Description

Book Synopsis
Voices isn't just illuminating and thought-provoking and clever; it is exciting. —Roddy Doyle, author of The Commitments

A personal exploration of what singing means and how it works, Voices is a book about our deepest, most telling relationships with music. Nick Coleman examines the act of singing not as a performance, but as a close, difficult moment of hopeful connection. What does it do to us, emotionally and psychologically, to listen hard and habitually to somebody else’s singing? Why is human song so essential to our lives? The book asks many other questions, too: Why did Jagger and Lennon sing like that (and not like this)?

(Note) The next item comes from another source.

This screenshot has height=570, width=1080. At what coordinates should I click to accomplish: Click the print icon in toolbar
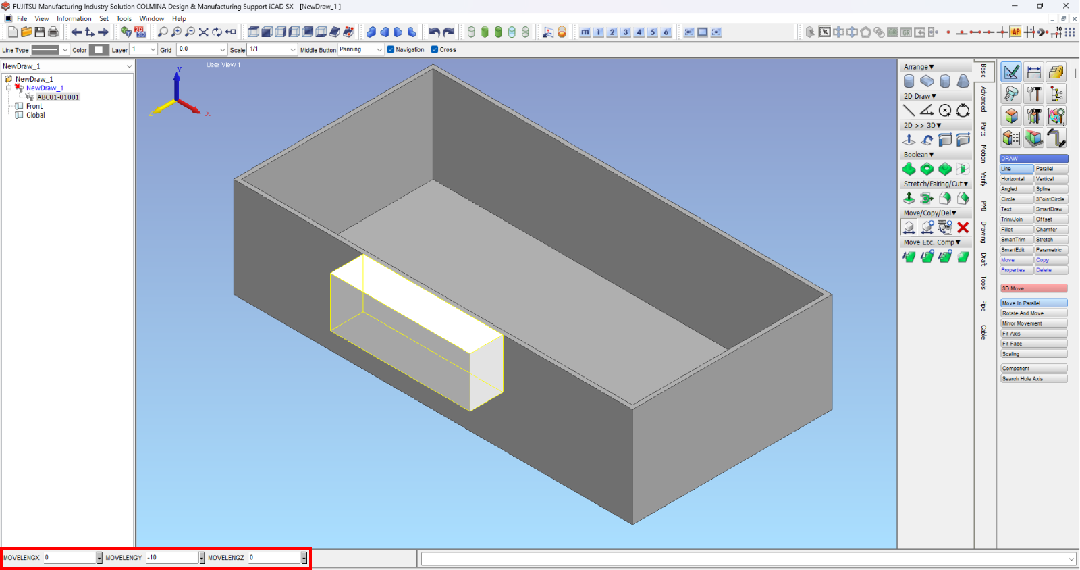53,32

Billie, Janis, Amy: must the voices of anguish always dissolve into spectacle? What makes us turn again and again to a singing human voice?

The history of postwar popular music is often told sociologically or in terms of musicological influence and innovation in style. Voices offers a different, intimate perspective. In ten discrete but cohering essays, Coleman tackles the arc of that history as an emotional experience with real psychological consequences. He writes about the voices that have affected the ways he feels about and understands the world—from Aretha Franklin to Amy Winehouse, Marvin Gaye to David Bowie. Ultimately, Voices is the story of what it is to listen and be moved—what it is to feel emotion.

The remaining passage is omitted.